Hırsızlık hakkında soru ve cevaplar
HIRSIZLIK VE AHLAK SEFERBERLİĞİ
Hırsızlık bir ihtiyaçtan mı kaynaklanır? Bir işsizlik ve açlık sonucu mu işlenir?
Yoksa fakirliğin sürüklediği bir mecburiyet midir?
Bunları haklı görecek olsak, her muhtaç insanın, işsiz kalan, açlık sıkıntısı çeken her yoksulun hırsızlık yapması gerekir?

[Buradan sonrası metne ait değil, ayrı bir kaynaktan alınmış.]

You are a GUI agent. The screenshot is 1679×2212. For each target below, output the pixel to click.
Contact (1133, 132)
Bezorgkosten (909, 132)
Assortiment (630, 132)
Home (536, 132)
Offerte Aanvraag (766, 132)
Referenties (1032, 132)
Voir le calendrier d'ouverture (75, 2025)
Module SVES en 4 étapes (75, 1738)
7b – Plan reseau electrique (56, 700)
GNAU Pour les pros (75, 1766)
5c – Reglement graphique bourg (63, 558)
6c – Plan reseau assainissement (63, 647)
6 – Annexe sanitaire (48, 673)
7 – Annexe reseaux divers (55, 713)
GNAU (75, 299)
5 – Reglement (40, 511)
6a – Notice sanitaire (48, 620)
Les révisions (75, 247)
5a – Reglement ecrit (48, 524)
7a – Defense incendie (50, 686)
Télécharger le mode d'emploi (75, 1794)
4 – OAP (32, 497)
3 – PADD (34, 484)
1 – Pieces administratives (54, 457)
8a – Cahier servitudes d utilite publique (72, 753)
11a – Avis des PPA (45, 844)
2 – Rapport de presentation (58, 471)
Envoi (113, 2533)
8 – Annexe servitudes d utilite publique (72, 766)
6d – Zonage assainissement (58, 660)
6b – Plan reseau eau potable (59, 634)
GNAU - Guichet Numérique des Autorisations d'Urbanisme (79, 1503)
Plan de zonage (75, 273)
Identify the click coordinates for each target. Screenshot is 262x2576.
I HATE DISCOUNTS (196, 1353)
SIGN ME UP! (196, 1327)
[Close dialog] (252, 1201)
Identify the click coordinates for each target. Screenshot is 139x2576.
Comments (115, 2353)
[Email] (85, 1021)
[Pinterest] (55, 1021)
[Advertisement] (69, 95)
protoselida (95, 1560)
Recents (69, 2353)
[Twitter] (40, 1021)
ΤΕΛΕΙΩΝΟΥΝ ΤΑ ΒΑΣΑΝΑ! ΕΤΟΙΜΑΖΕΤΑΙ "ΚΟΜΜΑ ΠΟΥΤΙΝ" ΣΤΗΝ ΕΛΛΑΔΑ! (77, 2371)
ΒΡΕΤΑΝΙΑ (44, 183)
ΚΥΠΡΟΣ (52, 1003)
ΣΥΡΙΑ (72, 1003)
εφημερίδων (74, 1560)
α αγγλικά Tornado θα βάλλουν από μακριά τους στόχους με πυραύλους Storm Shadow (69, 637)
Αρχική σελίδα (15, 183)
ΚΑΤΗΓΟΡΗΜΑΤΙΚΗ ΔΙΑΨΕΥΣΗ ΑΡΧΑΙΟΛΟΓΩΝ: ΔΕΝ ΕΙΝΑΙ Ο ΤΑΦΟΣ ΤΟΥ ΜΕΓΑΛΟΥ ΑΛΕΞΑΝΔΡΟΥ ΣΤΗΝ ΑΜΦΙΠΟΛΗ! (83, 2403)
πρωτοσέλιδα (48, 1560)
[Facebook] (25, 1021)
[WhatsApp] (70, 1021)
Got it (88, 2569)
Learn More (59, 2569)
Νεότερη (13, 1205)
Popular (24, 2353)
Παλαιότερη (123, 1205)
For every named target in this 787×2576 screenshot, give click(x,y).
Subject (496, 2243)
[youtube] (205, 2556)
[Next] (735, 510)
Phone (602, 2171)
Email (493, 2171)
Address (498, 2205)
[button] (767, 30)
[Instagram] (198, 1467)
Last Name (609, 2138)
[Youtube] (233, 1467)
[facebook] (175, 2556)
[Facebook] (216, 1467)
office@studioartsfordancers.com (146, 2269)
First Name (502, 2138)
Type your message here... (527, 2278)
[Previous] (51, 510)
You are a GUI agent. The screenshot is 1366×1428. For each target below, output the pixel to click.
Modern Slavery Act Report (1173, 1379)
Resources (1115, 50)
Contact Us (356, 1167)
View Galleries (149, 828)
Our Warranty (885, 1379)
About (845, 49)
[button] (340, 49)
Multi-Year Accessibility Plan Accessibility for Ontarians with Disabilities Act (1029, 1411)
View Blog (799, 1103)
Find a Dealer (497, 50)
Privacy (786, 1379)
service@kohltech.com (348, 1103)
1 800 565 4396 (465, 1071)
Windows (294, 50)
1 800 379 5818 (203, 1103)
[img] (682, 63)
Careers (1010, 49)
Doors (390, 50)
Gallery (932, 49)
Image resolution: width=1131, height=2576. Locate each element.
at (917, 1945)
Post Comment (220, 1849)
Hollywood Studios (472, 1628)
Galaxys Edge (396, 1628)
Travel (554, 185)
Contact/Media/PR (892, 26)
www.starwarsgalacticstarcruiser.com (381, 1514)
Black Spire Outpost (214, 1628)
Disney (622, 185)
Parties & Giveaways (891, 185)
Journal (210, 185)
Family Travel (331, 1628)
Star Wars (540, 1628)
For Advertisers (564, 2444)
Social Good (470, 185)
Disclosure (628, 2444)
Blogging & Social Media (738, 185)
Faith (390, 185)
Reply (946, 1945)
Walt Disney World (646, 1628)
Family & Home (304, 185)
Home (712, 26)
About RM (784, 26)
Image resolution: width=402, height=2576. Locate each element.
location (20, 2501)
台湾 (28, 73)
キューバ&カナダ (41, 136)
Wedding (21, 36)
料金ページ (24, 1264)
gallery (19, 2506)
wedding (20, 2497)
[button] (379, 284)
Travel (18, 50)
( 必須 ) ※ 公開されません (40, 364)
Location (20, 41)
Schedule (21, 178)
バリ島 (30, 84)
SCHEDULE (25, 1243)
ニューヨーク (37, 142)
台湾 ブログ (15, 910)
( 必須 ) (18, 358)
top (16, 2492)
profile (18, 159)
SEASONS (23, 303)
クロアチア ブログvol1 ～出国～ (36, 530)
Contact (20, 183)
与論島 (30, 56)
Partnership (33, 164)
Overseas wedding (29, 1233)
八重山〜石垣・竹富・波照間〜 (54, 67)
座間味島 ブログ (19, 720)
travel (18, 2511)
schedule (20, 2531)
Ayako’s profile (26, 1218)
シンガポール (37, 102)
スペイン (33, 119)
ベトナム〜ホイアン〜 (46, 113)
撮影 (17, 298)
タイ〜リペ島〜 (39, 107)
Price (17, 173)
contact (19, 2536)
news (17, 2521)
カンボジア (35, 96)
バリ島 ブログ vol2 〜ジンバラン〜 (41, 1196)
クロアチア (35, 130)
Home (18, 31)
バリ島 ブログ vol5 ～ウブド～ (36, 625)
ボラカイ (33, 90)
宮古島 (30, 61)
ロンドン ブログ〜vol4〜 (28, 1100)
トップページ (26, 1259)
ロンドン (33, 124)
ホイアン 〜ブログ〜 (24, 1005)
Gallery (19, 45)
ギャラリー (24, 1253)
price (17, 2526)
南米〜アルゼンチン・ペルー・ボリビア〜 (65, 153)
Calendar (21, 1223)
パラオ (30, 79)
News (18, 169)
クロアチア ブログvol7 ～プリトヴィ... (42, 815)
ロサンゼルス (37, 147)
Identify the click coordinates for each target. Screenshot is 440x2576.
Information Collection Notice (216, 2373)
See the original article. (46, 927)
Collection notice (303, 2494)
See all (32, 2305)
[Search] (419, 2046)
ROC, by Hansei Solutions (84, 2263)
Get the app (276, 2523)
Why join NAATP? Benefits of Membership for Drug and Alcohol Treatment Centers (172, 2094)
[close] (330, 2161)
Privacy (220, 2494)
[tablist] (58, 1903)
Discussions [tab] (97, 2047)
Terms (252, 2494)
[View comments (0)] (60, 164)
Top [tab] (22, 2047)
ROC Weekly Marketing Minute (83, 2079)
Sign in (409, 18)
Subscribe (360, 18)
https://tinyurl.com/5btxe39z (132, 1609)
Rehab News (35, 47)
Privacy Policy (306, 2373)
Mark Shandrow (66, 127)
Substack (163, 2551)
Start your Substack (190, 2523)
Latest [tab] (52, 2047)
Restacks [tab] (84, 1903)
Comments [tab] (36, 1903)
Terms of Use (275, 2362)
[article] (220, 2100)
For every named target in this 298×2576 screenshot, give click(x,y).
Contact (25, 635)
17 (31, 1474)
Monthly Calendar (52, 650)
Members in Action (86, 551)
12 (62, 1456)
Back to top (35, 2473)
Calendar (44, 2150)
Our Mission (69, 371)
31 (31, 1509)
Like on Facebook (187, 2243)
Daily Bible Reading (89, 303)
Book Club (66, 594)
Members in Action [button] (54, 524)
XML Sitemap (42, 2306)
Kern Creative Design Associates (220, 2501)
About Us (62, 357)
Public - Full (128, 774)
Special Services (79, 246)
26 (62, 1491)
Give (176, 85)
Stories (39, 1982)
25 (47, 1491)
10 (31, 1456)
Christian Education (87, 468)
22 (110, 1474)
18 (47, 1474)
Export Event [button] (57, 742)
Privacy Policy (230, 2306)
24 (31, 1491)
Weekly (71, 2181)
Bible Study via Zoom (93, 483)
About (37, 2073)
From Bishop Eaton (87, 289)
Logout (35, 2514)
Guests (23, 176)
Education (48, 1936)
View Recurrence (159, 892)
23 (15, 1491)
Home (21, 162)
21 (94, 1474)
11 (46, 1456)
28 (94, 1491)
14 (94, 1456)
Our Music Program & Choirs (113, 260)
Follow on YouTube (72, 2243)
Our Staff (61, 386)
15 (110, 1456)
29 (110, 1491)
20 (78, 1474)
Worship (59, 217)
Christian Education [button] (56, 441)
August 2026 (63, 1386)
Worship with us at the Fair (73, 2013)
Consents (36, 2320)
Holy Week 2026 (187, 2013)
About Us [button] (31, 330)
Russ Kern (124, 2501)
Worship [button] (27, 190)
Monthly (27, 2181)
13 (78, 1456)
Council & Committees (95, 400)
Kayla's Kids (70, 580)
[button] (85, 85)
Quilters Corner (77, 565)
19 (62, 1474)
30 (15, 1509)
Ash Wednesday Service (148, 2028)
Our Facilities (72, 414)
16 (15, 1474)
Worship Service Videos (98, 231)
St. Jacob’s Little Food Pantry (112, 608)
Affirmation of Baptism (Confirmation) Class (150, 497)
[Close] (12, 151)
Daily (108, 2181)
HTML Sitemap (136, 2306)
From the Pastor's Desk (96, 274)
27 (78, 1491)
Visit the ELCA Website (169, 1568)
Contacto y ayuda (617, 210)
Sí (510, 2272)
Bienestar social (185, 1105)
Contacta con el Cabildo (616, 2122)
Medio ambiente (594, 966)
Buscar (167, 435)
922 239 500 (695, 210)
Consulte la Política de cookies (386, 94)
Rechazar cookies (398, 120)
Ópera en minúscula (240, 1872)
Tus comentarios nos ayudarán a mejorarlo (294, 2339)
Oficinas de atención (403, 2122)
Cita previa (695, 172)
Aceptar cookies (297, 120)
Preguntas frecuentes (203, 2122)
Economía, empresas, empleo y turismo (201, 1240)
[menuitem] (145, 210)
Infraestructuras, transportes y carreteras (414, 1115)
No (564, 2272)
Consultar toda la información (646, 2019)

Bunlar söz konusu olmadığına göre, hırsızlık bir ahlaksızlıktır ve bir arsızlıktır
Sahtekârlık, dolandırıcılık, kalpazanlık, hilekârlık hepsi birer ahlak düşüklüğüdür, bir terbiyesizliktir
Diğer açıdan insanlık dışı bir alışkanlık, bir vicdan yoksunluğudur Hangi inanca mensup olursa olsun, her milletin nefret ettiği ortak bir suçtur
Bugün hemen hepimizi tedirgin eden bir illet haline gelen hırsızlık, neredeyse bir “kazanç yolu” haline gelmek üzere
Bu kişiler ne kanundan çekiniyor, ne polisten korkuyor, ne de cezaevinden Ceza alsalar bile birkaç ay, bilemediniz birkaç sene yatıyor Çıkar çıkmaz, ilk fırsatta aynı “mesleğe” dönüyor
Üstelik cezaevinde “ustalık” eğitimi de alıyor, uzmanlaşıyor, azmanlaşıyor, azgınlaşıyor, iyice azıtıyor Gözüne diktiği üç beş bin liralık bir mal için insan hayatını ve aile mahremiyetini hiçe sayıyor
Geçtiğimiz gün bir tanıdığımın evine hırsız giriyor Dört çocuklu bir işadamı Çocuklarının en büyüğü on yaşında Hiç kimsenin malında gözü yok Ticaretin bütün kapılarından girip çıkan bir müteşebbis
Gecenin bir yarısında üç soysuz evine giriyor, yatak odasına kadar yaklaşıyor, pantolonunun cebinden arabasının anahtarını alıyor, kredi kartlarını, çeklerini, senetlerini topluyor, arabaya atlayarak uzaklaşıyorlar
Üzüntüsü para bul değil İçine sindiremediği, aklına geldikçe yumruğunu sıktığı, hiç kabul edemediği bir şey var: “Yatak odama nasıl girebilirler?” diyor “Hergün aynı saatte uyanan çocuklar uyansaydı, bir anda evin içinde gözü dönmüş üç kişiyi görselerdi, akıllarını oynatmazlar mıydı? Ya ben uyanmış olsaydım, neler yapacağımı hala kestiremiyorum” diye kendi kendini yiyordu
Mesele madde ve para değil, asıl mesele bir ömür boyu hayatı cehenneme çevirecek bir geleceğin kararmasıydı
Mağduriyetler had safhada, mazlumiyetler ileri düzeyde, psikolojik yıkıntı uç noktada
“Kuvvet kanunda olmazsa”, Allah korkusu da hiç yoksa, vatandaş kendini nasıl müdafaa edecek, kendini nasıl güvende hissedecek?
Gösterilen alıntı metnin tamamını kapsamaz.